Field-Specific Requirements

  • English 400: Introduction to Graduate Study
  • English 402: Teaching College Composition
  • Five courses in modern literature
  • Two courses in critical theory
  • One course in Medieval or Renaissance literature
  • One course in nineteenth-century literature
  • English 502: Independent Study for Doctoral Qualification
  • Electives to fulfill the 60-hour requirement

Modern Literature and Culture Faculty


Feature Faculty Books

Which Sin to Bear?

Authenticity & Compromise in Langston Hughes 

by David Chinitz‌‌

Which Sin To Bear? explores Langston Hughes’s efforts to negotiate the problems of identity and ethics he faced as an African American professional writer and intellectual. The book traces his early efforts to fashion himself as an “authentic” black poet of the Harlem Renaissance and his later imagining of a new and more inclusive understanding of authentic blackness. It examines his lasting yet self-critical commitment to progressive politics in the mid-century years. And it shows how, despite deep misgivings, Hughes was forced to engage in ethical compromises to achieve his personal and social goals.

Encarnación: Illness and Body Politics in 

Chicana Feminist Literature

by Suzanne Bost

Encarnación takes a new look at identity, following the contemporary movement away from the fixed categories of identity politics toward a more fluid conception of the intersections between identities and communities.
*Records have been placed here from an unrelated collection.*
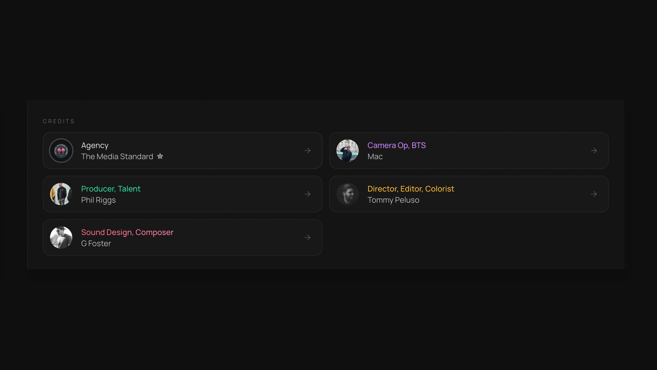Toggle the favorite star on the Agency credit
This screenshot has width=657, height=370.
(160, 156)

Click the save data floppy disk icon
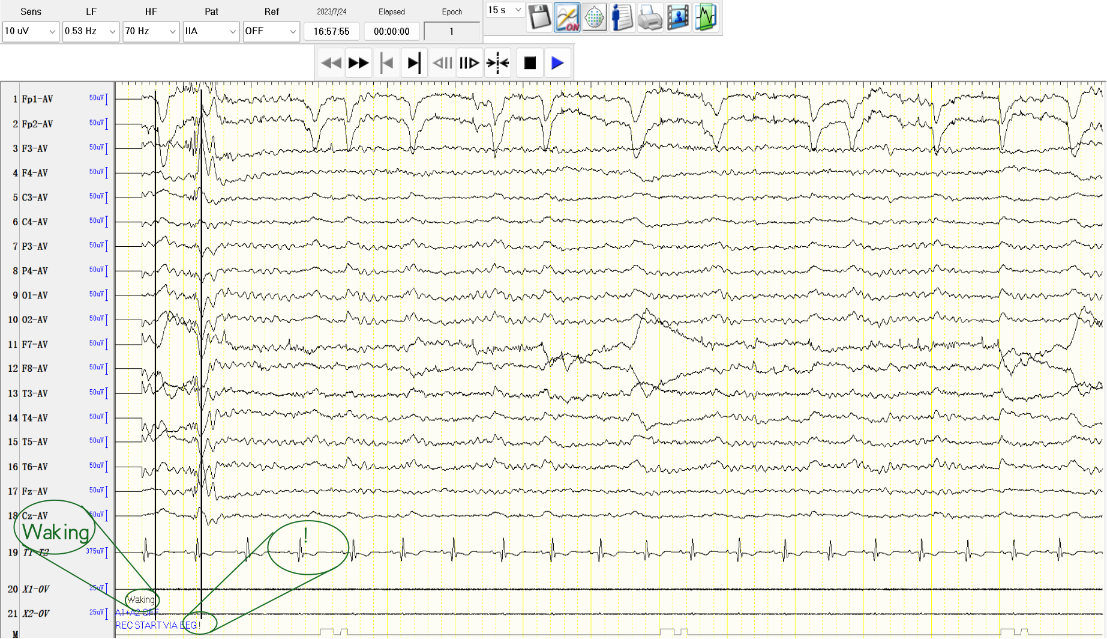(538, 18)
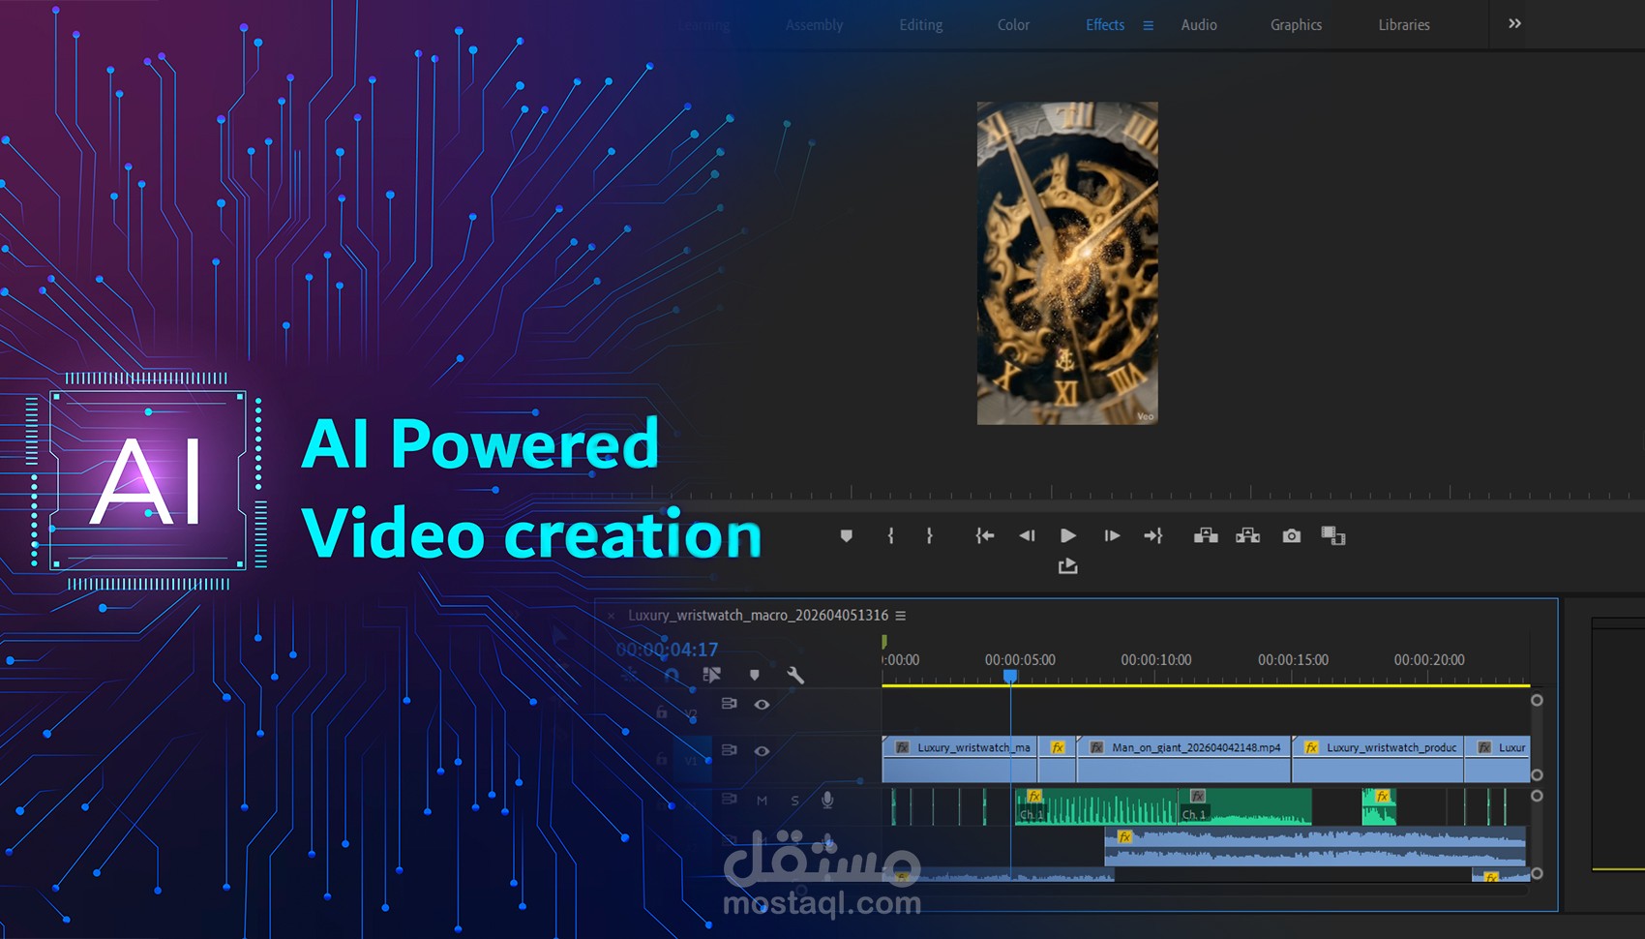
Task: Open the timeline settings wrench icon
Action: (x=794, y=676)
The works of Gloria Anzaldúa, Cherríe Moraga, and Ana Castillo enable us to examine how identities shift and intersect with others through processes of "incarnation." Encarnación accounts, as does no other critical work, for these writers' increasing emphasis on bodies that are sick, disabled, permeable, and, oftentimes, mystical. Concerned equally with the medical-surgical interventions available in our postmodern age and with the ways of understanding bodies in the Native American and Catholic traditions these writers invoke, Encarnación develops a model for identity that expands beyond the boundaries of individual bodies.  Winner of the National Women's Studies Association's Gloria E. Anzaldúa book prize for 2010.

Disciplining Modernism

Edited by Pamela L. Caughie

This collection tells a story of disciplinary disorder; Disciplining Modernism brings together a group of leading scholars from various disciplines to confront the terminological confusion in the use of modernism and modernity across disciplines, including anthropology, history, the visual arts, literary studies, comparative literature, film studies, Caribbean studies, sociology, and economics. These fourteen essays use artifacts as different as a Catholic pilgrimage shrine, a Caribbean sculpture, a Chinese poet, and the internal combustion engine to explore the uses and the limits of modernism and modernity, ‘undisciplining’ modernist studies in the process.
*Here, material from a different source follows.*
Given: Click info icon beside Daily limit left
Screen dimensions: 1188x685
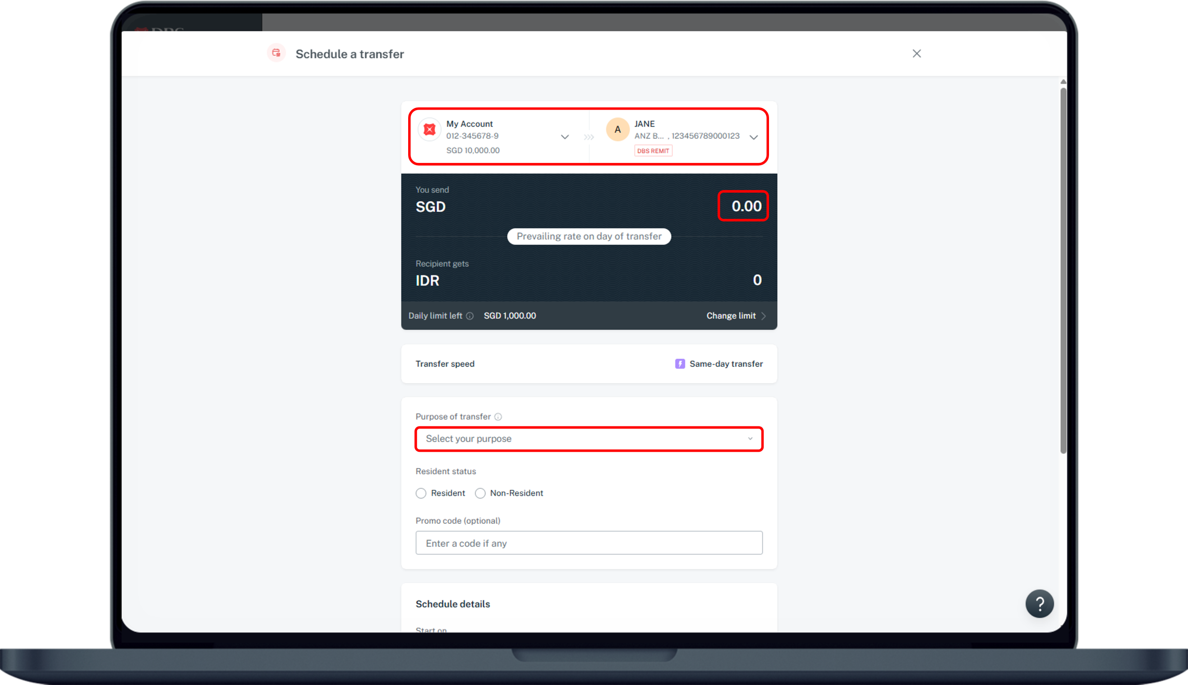Looking at the screenshot, I should 470,316.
Freud Upside Down: African American Literature

and Psychoanalytic Culture

by Badia Sahar Ahad

Freud Upside Down: African American Literature and Psychoanalytic Culture explores the relationship between 20th-century African-American writers and the psychoanalytic movement. As early as 1916 black writers held more than a curious fascination with the growing “science,” yet conceived it as a way to fundamentally undermine discourses of race and racism.  Through an analyses of Floyd Calvin’s editorial series, “Studies in Colored Psychoanalysis,” Jean Toomer’s unpublished novel, “Transatlantic,”  Ralph Ellison’s and Richard Wright’s correspondences with prominent psychoanalysts, among other essential texts, Freud Upside Down argue that black writers and intellectuals did not simply appropriate the model and language of psychoanalysis to destabilize conventional, and often inferior, notions of blackness--they relied upon it.